**Extrait:**

%%

L'Artiste et son modèle avec Jean Rochefort : la critique du film
Le 12/03/2013 à 10:01Par Marine Le Gohebel
Notre avis
Si les réflexions sur l'art et sur le processus créatif ne sont pas d'une grande innovation et ne surprendront pas les spectateurs, le film n'en est pas moins un hommage à la création, à la nostalgie et est emprunt d'une belle mélancolie. Il doit être vu comme une pause, un répit, une invitation à regarder les choses différemment, à la lenteur et à l'oisiveté stimulante. Si l'alchimie ne s'opère pas avec la jeune actrice espagnole Aida Folch pour qui nous ressentons peu d'empathie, Jean Rochefort est parfait en vieil homme hirsute et replié sur lui-même. Et puisqu'il n'est pas certain que nous le revoyons sur nos écrans, offrons-nous une pause poétique dans un monde qui en est souvent dénué. Découvrez ci-dessous notre critique de L'Artiste et son modèle.

%%

**Données enregistrées:**
%%

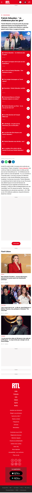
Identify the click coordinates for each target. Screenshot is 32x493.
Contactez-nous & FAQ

%%

**Consigne:**
Selon l'extrait, quel rôle Jean Rochefort tient-il à la perfection dans le film ?

**Corrigé:**
Celui d'un vieil homme hirsute et replié sur lui-même.